[To do]:
What is needed here is an exact repetition of the records below, beginning at the line that has "Toggle the sun" and stopping after the line that has "Task: Toggle the 烟感 legend entry".

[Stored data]
_ _ _ _ _ _ _
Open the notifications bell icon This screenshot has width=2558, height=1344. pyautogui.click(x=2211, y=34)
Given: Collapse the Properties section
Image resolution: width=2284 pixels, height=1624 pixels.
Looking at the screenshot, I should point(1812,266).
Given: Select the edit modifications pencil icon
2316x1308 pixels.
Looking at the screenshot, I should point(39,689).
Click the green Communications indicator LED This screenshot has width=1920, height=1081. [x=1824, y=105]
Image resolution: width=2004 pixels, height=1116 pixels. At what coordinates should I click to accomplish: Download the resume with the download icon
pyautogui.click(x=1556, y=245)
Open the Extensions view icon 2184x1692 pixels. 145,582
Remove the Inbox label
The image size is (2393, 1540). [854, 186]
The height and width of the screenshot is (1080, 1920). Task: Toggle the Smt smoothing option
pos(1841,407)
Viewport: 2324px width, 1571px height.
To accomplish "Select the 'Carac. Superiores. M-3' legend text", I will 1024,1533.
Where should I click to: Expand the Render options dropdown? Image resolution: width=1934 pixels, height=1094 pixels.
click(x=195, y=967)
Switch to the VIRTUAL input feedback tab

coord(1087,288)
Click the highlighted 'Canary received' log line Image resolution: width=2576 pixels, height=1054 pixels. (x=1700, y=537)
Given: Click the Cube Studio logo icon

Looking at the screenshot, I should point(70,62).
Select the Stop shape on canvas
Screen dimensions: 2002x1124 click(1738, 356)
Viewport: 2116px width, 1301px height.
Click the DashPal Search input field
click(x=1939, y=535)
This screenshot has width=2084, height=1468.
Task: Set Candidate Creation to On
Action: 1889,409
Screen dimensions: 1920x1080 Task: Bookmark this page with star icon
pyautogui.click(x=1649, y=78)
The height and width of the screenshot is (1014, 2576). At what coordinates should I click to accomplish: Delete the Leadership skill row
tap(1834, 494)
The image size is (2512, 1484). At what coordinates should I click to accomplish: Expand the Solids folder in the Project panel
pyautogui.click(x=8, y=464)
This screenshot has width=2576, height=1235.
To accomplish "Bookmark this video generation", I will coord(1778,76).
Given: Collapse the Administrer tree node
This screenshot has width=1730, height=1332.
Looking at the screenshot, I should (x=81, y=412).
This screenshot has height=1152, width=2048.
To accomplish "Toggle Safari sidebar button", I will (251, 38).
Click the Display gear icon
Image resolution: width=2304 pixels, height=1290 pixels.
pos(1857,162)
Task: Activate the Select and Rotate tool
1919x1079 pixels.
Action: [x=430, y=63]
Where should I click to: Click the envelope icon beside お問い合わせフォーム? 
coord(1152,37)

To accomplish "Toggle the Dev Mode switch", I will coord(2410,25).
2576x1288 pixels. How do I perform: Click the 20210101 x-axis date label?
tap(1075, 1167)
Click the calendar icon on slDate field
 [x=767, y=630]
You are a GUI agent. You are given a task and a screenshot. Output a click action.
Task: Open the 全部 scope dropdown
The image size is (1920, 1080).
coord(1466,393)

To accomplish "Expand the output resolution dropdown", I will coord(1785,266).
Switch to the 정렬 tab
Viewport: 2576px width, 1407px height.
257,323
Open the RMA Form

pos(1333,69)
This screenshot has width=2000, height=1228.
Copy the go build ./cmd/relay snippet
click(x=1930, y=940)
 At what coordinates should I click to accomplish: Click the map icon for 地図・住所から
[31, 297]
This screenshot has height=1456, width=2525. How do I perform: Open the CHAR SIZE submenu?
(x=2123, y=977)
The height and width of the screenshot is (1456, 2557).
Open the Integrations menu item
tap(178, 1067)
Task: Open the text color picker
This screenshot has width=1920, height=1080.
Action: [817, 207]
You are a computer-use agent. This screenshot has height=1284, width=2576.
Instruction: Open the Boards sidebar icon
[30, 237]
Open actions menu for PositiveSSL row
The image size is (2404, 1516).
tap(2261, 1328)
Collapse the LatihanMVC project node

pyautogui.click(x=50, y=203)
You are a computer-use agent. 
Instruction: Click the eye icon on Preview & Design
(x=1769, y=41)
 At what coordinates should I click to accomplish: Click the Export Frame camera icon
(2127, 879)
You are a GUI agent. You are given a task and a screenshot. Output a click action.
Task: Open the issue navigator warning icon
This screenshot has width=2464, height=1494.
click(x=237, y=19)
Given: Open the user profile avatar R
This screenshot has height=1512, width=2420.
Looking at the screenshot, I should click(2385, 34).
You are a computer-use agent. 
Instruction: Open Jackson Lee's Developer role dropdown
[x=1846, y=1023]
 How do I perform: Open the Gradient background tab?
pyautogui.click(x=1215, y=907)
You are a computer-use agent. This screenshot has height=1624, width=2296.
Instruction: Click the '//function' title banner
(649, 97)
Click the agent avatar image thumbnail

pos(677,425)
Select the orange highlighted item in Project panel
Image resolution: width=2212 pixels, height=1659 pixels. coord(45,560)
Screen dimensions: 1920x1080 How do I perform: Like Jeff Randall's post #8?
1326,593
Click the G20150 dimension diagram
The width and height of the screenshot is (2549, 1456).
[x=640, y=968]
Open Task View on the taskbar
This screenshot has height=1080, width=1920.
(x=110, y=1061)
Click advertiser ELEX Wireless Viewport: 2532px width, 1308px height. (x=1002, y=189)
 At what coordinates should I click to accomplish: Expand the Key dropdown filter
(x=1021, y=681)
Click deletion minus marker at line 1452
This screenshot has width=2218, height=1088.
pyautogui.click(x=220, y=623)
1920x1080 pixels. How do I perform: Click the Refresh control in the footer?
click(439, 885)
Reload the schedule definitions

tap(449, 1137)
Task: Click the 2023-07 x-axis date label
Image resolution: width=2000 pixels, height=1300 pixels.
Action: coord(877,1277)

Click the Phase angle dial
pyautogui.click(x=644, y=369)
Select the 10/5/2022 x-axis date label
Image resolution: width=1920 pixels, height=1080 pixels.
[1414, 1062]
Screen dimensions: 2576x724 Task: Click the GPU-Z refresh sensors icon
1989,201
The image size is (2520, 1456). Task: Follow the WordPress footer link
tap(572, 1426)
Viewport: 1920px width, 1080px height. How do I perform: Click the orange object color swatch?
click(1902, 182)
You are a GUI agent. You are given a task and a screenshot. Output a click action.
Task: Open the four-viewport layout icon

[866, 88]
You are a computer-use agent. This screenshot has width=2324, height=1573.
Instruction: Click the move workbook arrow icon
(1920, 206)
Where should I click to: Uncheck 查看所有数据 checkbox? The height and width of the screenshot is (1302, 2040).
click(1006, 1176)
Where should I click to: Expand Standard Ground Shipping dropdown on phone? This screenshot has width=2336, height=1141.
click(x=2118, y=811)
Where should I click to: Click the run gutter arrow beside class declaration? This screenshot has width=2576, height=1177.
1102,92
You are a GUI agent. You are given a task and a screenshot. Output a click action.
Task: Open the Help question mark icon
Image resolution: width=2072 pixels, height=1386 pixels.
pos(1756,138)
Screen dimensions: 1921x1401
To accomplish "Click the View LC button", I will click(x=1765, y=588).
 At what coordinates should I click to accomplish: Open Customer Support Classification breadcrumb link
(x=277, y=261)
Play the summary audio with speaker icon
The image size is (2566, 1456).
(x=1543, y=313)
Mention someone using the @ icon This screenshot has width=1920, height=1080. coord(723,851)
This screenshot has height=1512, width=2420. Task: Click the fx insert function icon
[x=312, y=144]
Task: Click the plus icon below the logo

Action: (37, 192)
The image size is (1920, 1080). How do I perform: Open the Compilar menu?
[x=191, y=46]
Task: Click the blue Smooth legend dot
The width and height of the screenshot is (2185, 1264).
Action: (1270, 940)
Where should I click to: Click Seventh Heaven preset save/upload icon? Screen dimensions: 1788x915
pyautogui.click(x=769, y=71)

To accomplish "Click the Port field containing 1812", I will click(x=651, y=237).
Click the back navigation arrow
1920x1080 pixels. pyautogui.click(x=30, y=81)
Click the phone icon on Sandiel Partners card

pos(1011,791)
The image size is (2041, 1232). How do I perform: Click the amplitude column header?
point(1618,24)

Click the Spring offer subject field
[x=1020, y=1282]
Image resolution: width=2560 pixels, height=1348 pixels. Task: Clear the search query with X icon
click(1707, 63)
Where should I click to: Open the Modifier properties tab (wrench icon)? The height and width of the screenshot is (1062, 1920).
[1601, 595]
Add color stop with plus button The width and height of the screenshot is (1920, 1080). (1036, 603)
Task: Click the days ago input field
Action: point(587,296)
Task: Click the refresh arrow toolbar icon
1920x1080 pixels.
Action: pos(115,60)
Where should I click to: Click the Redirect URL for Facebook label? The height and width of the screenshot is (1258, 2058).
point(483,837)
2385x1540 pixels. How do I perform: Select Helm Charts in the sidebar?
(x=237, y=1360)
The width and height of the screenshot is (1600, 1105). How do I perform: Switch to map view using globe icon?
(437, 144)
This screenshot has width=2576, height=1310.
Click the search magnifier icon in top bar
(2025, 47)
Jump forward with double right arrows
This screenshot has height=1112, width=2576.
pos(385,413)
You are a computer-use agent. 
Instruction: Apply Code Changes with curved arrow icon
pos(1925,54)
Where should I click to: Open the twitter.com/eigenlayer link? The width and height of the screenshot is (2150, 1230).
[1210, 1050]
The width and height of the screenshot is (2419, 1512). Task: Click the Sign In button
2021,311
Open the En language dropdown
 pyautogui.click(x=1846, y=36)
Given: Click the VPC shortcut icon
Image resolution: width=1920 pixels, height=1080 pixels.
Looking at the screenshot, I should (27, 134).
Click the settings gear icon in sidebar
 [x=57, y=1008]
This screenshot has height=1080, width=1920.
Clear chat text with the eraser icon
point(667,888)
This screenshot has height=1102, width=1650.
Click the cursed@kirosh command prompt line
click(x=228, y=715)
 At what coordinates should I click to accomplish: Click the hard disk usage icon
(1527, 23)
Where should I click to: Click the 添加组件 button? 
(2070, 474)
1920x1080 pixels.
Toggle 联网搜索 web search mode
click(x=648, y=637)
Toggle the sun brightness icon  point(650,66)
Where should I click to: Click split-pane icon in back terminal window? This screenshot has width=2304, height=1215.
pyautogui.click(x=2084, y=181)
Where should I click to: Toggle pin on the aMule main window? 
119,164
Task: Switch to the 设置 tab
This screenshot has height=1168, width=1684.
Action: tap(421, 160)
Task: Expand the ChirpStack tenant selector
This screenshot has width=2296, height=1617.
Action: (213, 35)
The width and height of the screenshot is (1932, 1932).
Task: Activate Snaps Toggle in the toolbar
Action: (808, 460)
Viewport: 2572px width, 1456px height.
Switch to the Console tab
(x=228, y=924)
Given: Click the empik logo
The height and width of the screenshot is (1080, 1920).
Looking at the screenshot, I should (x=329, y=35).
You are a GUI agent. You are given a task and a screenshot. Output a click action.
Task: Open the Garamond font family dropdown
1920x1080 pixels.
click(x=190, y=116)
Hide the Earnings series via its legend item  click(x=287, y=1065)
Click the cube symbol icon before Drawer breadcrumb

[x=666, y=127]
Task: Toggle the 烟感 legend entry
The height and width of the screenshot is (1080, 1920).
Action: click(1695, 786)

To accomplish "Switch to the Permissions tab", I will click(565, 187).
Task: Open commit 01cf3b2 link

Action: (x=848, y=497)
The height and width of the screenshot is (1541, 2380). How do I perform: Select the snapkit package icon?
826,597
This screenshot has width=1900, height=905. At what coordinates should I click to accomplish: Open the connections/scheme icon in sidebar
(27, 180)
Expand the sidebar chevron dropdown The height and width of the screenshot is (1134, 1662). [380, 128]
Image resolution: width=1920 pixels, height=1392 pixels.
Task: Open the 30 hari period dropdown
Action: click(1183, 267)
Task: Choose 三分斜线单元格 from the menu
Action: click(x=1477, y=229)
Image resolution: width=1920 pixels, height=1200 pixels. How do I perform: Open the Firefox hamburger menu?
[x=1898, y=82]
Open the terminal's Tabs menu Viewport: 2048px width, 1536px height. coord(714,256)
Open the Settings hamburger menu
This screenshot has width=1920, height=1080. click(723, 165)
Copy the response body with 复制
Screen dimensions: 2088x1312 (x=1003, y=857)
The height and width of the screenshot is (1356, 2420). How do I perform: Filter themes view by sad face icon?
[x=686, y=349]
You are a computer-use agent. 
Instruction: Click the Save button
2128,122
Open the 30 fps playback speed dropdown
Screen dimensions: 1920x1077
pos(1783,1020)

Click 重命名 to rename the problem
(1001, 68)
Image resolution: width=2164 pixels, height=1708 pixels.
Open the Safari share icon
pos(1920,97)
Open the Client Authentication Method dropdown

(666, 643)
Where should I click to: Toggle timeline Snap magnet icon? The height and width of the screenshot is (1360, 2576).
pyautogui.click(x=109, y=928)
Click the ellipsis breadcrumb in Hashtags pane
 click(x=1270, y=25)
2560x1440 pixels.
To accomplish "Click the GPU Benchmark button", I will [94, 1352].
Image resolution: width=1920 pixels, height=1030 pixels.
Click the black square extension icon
_ _ _ _ _ _ _
[Exercise answer]:
Toggle the sun brightness icon  point(650,66)
Where should I click to: Click split-pane icon in back terminal window? This screenshot has width=2304, height=1215.
pyautogui.click(x=2084, y=181)
Where should I click to: Toggle pin on the aMule main window? 
119,164
Task: Switch to the 设置 tab
This screenshot has height=1168, width=1684.
Action: tap(421, 160)
Task: Expand the ChirpStack tenant selector
This screenshot has width=2296, height=1617.
Action: (213, 35)
The width and height of the screenshot is (1932, 1932).
Task: Activate Snaps Toggle in the toolbar
Action: (808, 460)
Viewport: 2572px width, 1456px height.
Switch to the Console tab
(x=228, y=924)
Given: Click the empik logo
The height and width of the screenshot is (1080, 1920).
Looking at the screenshot, I should (x=329, y=35).
You are a GUI agent. You are given a task and a screenshot. Output a click action.
Task: Open the Garamond font family dropdown
1920x1080 pixels.
click(x=190, y=116)
Hide the Earnings series via its legend item  click(x=287, y=1065)
Click the cube symbol icon before Drawer breadcrumb

[x=666, y=127]
Task: Toggle the 烟感 legend entry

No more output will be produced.